On everything, I've nothing to say. On some things, everything.
See, just like Joey Barton* Byron, minus the expensive threads, faraway sightseeing, freak personal issues & twitter poetick skille duh. En plus, that should totally be on a bumper sticker, ten bucks a pack, no COD or personal checks, put it right next to your Frogger 2012 or I brake for eukaryotes.
*dude, your drunken gifting of Fergie Time to City cost me first place thanks to Diego's fucking s-i-l, you fucking fuck go eat a gangrenous corpse
Look over the horizon, man, chuck city's closer every day, but till then, fun with puritans! 'tis exactly like a trip to Chuck E. Cheese only with grease & tabletop Space Invaders [ed. note: always wanted one of those, hint, hint] replaced by the über-straitlaced laced with hallucinatory ergotism.
Who knew they were such naughty minxes.
8 comments:
Strype!
I remember seeing them in convert.
Good times.
~
Where's Preserved Fish and Creature Cheeseman when you need them?
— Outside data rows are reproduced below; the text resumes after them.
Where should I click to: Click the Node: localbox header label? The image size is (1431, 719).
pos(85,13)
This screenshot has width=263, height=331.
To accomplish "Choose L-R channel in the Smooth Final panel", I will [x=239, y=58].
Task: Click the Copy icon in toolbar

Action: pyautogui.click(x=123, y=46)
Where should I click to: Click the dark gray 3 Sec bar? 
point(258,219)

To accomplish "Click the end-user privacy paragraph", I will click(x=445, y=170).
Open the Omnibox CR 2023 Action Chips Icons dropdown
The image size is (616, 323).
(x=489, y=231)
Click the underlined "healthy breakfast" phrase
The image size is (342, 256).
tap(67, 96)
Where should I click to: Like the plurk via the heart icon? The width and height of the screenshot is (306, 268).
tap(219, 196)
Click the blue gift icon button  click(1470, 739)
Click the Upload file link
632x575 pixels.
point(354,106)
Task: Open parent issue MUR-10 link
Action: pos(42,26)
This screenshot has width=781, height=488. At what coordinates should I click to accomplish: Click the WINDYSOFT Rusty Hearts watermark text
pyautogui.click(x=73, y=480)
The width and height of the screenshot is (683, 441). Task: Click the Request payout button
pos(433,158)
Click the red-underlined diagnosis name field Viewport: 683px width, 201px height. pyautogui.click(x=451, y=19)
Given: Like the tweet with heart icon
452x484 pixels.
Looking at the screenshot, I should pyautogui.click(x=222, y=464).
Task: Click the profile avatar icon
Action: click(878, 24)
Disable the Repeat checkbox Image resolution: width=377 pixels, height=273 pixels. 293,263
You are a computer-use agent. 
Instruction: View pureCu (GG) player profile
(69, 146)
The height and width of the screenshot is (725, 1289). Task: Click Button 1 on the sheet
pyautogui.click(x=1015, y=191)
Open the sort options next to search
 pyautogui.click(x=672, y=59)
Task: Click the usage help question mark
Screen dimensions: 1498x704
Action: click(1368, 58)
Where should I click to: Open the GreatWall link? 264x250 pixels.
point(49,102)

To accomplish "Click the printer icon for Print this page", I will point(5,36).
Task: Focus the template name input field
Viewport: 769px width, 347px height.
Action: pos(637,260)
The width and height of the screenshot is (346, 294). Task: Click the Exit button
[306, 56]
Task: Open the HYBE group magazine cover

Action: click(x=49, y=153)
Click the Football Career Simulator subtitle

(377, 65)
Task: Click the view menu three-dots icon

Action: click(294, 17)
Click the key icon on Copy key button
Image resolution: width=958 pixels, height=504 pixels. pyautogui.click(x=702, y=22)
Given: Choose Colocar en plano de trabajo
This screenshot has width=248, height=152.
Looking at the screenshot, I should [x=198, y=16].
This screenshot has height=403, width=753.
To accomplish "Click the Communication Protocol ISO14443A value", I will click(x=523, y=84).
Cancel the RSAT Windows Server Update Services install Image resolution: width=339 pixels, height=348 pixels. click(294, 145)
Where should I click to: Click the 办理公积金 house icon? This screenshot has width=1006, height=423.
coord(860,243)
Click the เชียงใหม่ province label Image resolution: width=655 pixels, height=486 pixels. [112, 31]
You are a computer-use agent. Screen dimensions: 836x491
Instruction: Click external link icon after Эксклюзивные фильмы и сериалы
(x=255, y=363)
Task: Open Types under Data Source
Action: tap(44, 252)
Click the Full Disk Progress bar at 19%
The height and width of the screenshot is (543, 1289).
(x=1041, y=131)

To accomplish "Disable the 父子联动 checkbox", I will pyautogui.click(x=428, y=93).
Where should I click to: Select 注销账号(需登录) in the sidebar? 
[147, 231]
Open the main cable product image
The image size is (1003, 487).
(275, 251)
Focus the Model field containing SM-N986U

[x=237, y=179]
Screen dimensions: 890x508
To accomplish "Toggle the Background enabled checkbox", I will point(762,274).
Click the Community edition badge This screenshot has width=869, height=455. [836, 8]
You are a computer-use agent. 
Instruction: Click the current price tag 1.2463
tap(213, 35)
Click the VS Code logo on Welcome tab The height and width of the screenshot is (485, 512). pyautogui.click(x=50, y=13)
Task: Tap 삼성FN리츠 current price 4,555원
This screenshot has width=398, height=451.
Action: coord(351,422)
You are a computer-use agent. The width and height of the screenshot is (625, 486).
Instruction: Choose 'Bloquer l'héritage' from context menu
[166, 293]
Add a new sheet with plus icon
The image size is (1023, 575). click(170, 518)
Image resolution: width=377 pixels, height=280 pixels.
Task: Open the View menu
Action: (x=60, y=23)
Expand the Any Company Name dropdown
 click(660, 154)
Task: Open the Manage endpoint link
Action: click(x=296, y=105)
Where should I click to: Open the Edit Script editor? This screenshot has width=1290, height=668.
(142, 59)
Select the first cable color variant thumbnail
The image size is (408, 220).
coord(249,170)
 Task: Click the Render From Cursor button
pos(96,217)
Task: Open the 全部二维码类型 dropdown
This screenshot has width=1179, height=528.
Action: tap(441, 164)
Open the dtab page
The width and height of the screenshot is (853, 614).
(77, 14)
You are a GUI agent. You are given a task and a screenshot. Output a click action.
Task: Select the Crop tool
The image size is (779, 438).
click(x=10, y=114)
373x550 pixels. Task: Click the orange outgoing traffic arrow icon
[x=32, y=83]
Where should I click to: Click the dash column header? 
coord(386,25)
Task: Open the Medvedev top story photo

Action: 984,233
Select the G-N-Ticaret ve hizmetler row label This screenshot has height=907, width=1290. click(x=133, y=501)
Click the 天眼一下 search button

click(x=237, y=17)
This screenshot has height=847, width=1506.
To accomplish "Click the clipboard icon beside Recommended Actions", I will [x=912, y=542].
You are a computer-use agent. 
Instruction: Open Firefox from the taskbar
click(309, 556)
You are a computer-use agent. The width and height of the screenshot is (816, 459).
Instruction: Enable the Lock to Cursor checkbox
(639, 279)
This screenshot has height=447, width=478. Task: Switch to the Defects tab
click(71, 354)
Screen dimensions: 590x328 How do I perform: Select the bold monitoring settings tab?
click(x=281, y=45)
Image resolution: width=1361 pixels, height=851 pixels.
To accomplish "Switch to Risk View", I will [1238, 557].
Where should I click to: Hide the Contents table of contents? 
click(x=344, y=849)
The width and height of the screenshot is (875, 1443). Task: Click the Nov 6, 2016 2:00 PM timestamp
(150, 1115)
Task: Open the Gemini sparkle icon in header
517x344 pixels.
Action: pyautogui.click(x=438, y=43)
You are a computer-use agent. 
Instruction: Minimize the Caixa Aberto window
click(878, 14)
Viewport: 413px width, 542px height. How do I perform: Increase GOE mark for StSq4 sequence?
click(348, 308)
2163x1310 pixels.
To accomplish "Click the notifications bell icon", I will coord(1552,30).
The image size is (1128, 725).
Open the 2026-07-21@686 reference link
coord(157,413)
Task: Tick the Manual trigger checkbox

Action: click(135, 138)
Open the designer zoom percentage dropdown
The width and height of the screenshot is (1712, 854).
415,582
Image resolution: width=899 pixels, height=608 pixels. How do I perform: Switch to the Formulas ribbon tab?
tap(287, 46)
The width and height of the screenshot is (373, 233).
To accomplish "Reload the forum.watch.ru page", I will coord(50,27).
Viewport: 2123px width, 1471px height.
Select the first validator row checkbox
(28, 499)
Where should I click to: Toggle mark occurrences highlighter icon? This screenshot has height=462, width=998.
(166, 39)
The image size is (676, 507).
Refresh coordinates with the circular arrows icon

if, to hel with yr divill.
duchess, hanging out with Helpless, Posthumus, Aberycusgentylis, and Flie-fornication, no doubt.
More -fruit and Faint-not are better than Moon -Unit and Dweezel me thinks.
The two most beautiful words in the English language are (in no particular order): Flotilla and Colostomy. Why they aren't useful as children's names is beyond me. True story: before first child, Wisdomie, was born, I suggested to wifey, Wisdoc, the former for a female child and the latter if not. She actually spit coffee at me and nearly went into labor then and there. Good times.
demeur, I can neither confirm nor deny, but if you're gonna start Zappa-ynge, I'm going to have to ask you to leave.
jim, prettier than Argosy or Endoscopy? No wonder your better half spit coffee at you, heathen.
Who knew they were such naughty minxes.
I miss all the good parties.
Get thee hence to ringing Doc Brown. And don't forget your breeches.